Singapore hangs first woman in 2 decades after she was convicted of trafficking 1 ounce of heroin

Singapore conducted its first execution of a woman in 19 years on Friday and its second hanging this week for drug trafficking despite calls for the city-state to cease capital punishment for drug-related crimes.

Saridewi Djamani, 45, was sentenced to death in 2018 for trafficking about 31 grams (1 ounce) of diamorphine, or pure heroin, the Central Narcotics Bureau said. It said the amount was “sufficient to feed the addiction of about 370 abusers for a week.”

Activists said another execution is planned next week.

Singapore’s laws mandate the death penalty for anyone convicted of trafficking more than 500 grams (17.6 ounces) of cannabis and 15 grams (0.5 ounces) of heroin.

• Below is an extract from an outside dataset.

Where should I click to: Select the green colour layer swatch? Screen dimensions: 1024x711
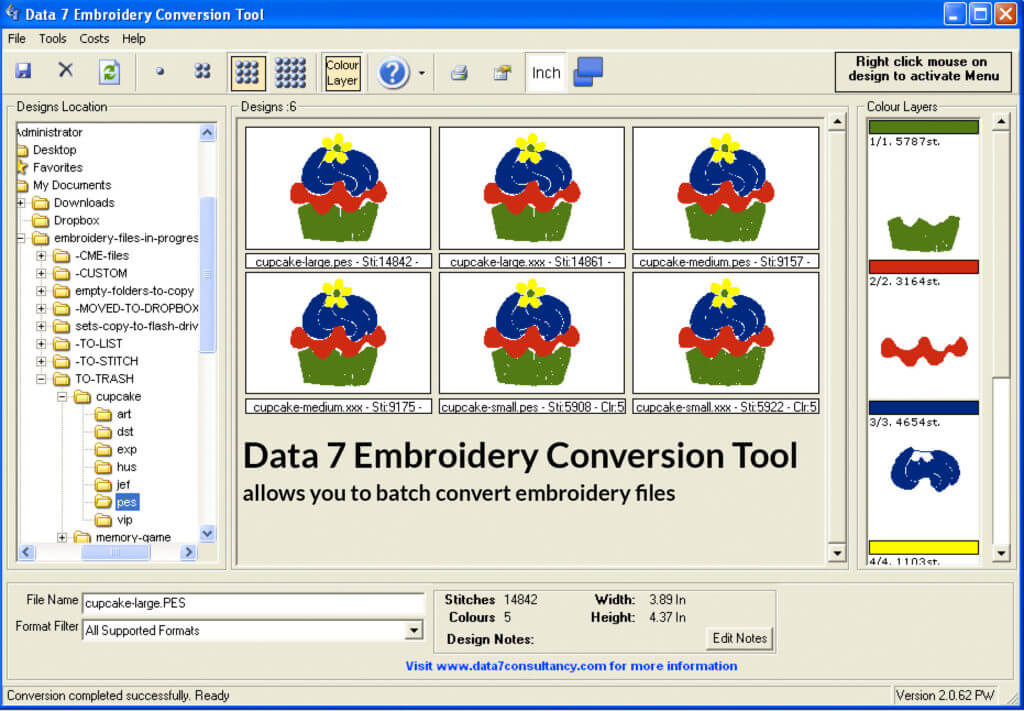[x=924, y=127]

Last October, Singapore’s Court of Appeal dismissed Djamani’s appeal, finding that “it is not in dispute that she was not a courier and the only punishment available is the mandatory death penalty.”

Djamani’s execution came two days after that of a Singaporean man, Mohammed Aziz Hussain, 56, for trafficking around 50 grams (1.7 ounces) of heroin.

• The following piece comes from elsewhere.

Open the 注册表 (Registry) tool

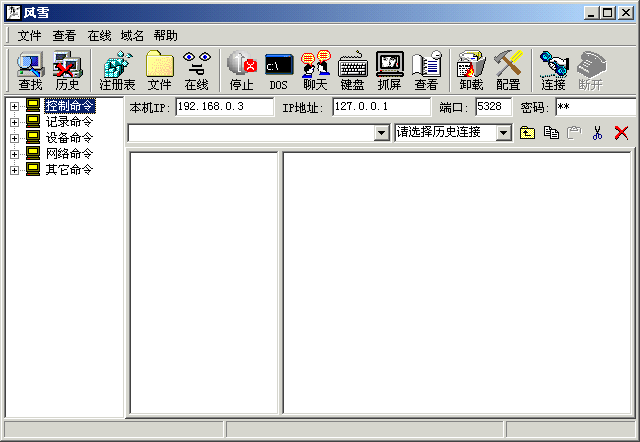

The narcotics bureau said both prisoners were accorded due process, including appeals of their convictions and sentences and petitions for presidential clemency.

Human rights groups, international activists and the United Nations have urged Singapore to halt executions for drug offenses and say there is increasing evidence it is ineffective as a deterrent. Singapore authorities insist capital punishment is important to halting drug demand and supply.

Human rights groups say it has executed 15 people for drug offenses since it resumed hangings in March 2022, an average of one a month.

Anti-death penalty activists said the last woman known to have been hanged in Singapore was 36-year-old hairdresser Yen May Woen, also for drug trafficking, in 2004.

Transformative Justice Collective, a Singapore group that advocates for the abolishment of capital punishment, said a new execution notice has been issued to another prisoner for Aug. 3, the fifth this year alone.

It said the prisoner is an ethnic Malay citizen who worked as a delivery driver before his arrest in 2016. He was convicted in 2019 of trafficking around 50 grams (1.7 ounces) of heroin and his appeal was dismissed last year, it said.

The group said the man had maintained in his trial that he believed he was delivering contraband cigarettes for a friend to whom he owed money, and he didn’t verify the contents of the bag as he trusted his friend.

The High Court judge ruled that their ties weren’t close enough to warrant the kind of trust he claimed to have had for his friend. Although the court found he was merely a courier, the man still had to be given the mandatory death penalty because prosecutors didn’t issue him a certificate of having cooperated with them, it said.

“But how could he have cooperated if, as he told the police and the court, he had not even been aware that he was being used to deliver heroin?” the group said on Facebook.

The group said it “condemns, in the strongest terms, the state’s bloodthirsty streak” and reiterated calls for an immediate moratorium on the use of the death penalty.

Critics say Singapore’s harsh policy punishes low-level traffickers and couriers, who are typically recruited from marginalized groups with vulnerabilities. They say Singapore is also out of step with the trend of more countries moving away from capital punishment. Neighboring Thailand has legalized cannabis while Malaysia ended the mandatory death penalty for serious crimes this year.

Singapore is one of only four countries, alongside China, Iran and Saudi Arabia, where executions for drug-related offences were confirmed in 2022, according to Amnesty International.

“This week has cast a harsh and tragic spotlight on the complete lack of death penalty reform in Singapore, as the state carried out two unlawful drug executions, including the first known execution of a woman in two decades,” Amnesty International’s death penalty expert Chiara Sangiorgio said. “As most of the world turns its back on this cruel punishment, Singapore’s government continues down the path of executing people for drug-related crimes, violating international human rights law and standards.”